Bu düşüncedeki insanların yaşadığı Osmanlı döneminde, toplumdaki nezahet ve ruh nezafetini görme adına, zannediyorum zekât ve sadaka taşlarına bakmak yeterli olur. Bildiğiniz üzere, birileri zekât ve sadakalarını götürüp o taşlara bırakıyor, ihtiyacı olan insanlar da, ihtiyacı kadarını oradan alıyordu. Böylece veren süm’ave riyâ tehlikesinden kurtulmuş; alan da minnet altında kalmamış oluyordu. Veren, Allah Resûlü’nün lal u güher beyanlarından biliyor ki, verilen gizli sadaka, ateşin suyu söndürdüğü gibi Rabbin gazabını söndürür. Başka bir hadis-i şerifte ise Efendimiz (sallallâhu aleyhi ve sellem) arşın gölgesinde gölgelenecek yedi grup insanı sayarken bunlardan birisinin de “sağ elinin verdiğini sol eli bilmeyen insan” olduğunu buyurur. Bu hadisi, “sağınıza verdiğinizi solunuzdaki kimse bilmeyecek” şeklinde anlamak da mümkündür. Yani siz bir yerde birisinin cebine sessizce bir şey bırakacaksınız ama sol tarafınızdaki insan onun farkına varmayacak. İşte sadaka taşlarına bırakılan paralar, aynı zamanda o insanların karakterlerini de aksettiriyor. Onların Allah rızasına ne kadar kilitli insanlar olduğunu gösteriyor.

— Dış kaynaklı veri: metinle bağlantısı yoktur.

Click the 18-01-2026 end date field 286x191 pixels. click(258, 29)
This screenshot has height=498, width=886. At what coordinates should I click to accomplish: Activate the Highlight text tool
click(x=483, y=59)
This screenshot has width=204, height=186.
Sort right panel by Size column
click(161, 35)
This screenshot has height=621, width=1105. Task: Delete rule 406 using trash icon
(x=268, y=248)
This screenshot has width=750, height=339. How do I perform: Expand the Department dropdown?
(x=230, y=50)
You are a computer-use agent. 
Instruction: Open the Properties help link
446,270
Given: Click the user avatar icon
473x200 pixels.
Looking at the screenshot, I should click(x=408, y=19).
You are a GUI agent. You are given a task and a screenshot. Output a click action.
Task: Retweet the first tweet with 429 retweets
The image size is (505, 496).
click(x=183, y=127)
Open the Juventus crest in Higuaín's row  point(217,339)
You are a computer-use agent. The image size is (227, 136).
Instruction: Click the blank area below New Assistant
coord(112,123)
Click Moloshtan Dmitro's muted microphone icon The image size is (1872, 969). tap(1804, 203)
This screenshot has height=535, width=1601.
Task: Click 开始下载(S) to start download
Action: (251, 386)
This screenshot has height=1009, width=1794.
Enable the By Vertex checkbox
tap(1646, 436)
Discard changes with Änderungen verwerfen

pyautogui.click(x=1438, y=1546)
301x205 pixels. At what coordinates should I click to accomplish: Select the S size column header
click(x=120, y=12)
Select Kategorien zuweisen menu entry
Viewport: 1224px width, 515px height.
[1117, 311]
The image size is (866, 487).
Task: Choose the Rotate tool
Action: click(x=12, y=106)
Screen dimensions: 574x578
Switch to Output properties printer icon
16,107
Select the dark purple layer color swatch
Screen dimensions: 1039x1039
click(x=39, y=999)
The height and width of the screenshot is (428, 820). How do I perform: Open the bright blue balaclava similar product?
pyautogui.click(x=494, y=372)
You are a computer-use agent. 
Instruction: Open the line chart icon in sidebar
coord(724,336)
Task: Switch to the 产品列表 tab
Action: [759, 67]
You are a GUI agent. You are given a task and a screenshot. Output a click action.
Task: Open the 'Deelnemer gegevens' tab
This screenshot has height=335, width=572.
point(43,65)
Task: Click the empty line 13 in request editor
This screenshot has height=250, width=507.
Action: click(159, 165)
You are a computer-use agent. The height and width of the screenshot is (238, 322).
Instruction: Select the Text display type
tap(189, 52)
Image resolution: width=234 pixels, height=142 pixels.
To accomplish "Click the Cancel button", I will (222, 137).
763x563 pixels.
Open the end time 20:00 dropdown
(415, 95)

Bu tarz bir infak anlayışından, aynı zamanda, toplumun genel ahlakının da oturmuş olduğu ve herkesin birer disiplin ferdi haline geldiğini anlıyoruz. Çünkü ihtiyacı olan birisi gidiyor ve sadaka taşlarından ihtiyacı kadarını alıyor. İslam’a göre kendisine zekât verilen bir insan, nisaba malik olmayacak kadar alabilir. Hatta belki daha hassas davrananlar, sadece o günlük ihtiyacını alıyor ve “yarın Allah kerim” diyorlardı. Bir başkası daha gidiyor, yine çoluk çocuğunun ihtiyacını alıyor ve gerisini bırakıyordu. İşte böyle bir mevzuda bu kadar hassas hareket eden bir insanın bir arpa çalmasına ihtimal verilemez. Şimdi Allah’a, hesaba, mahşere, cennet ve cehennem mülahazasına bağlanmış bu insanlar bence ne bekçiye, ne polise ne şuna ne de buna ihtiyaç duyarlar. Düşünün ki, Allah Resûlü (aleyhissalâtü vesselâm) henüz kız çocuklarının diri diri gömüldüğü, her türlü ahlaksızlığın işlendiği, Mehmet Akif’in;
“Sırtlanları geçmişti beşer yırtıcılıkta,
Dişsiz mi bir insan onu kardeşleri yerdi,
Fevza bütün afakını sarmıştı zeminin,
Salgındı bugün şarkı yıkan tefrika derdi.”
ifadeleriyle anlattığı cahiliye dönemindeki insanlardan öyle bir toplum inşa etmişti ki, o dönemde bir-iki hadise dışında hırsızlık hadisesi bilmiyoruz. İki-üç zina şayiasından başka yaşanan bir ahlaksızlığa da şahit olmuyoruz. Aynı şekilde, çok geniş bir coğrafyada, milyonlarca insanın yaşadığı Devlet-i Âliye döneminde de, bu tür yüz kızartıcı hadiselerin parmakla sayılacak ölçüde az ve sınırlı olduğunu görüyoruz. Öyle anlaşılıyor ki, İslam terbiyesiyle hakiki insanlığa ermiş bu terbiye-gerdelerin kurdukları dünyada, bütün bir toplum âdeta ahiretle irtibatlı gibi yaşamış. Evet, onlar cennet yolunda yürüyor gibi yaşamış ve her adımlarını cehenneme kayarım mülahazasıyla atmışlar. İşte onların bu hassasiyeti dünyayı da yaşanır hale getirmiştir. Âdeta cennetin bir koridoru haline gelen bu dünyada, cennet zevklerini ve insanca yaşamanın hazzını duymak mümkündür. Bugün ise, özür dileyerek ifade etmek istiyorum, her sokakta kaç tane bu tür yüz kızartıcı hadisenin yaşandığı belli değil! Dolayısıyla asla unutulmamalıdır ki, bizi biz yapan değerleri yeniden bulacağımız ana kadar, doyma bilmeyen hırslar, miras kavgaları gibi kargaşa ve keşmekeşlikler devam edip gidecektir.